[Supplied data]
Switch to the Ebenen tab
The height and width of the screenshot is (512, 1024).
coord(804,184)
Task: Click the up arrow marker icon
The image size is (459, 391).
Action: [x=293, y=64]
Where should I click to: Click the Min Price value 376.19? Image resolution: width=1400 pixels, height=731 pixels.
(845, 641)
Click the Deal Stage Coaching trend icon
[/Supplied data]
[Supplied data]
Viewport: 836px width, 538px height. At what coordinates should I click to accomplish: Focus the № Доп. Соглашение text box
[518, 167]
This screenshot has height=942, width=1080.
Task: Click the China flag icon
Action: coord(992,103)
[/Supplied data]
[Supplied data]
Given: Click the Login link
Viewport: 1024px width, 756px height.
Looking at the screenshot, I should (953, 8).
[/Supplied data]
*What to work on*:
From the entries above, restate word for word the lines from the line containing "Where should I" to the line containing "Click the Deal Stage Coaching trend icon", both ends included, and nothing more.

*Response to this exercise*:
Where should I click to: Click the Min Price value 376.19? Image resolution: width=1400 pixels, height=731 pixels.
(845, 641)
Click the Deal Stage Coaching trend icon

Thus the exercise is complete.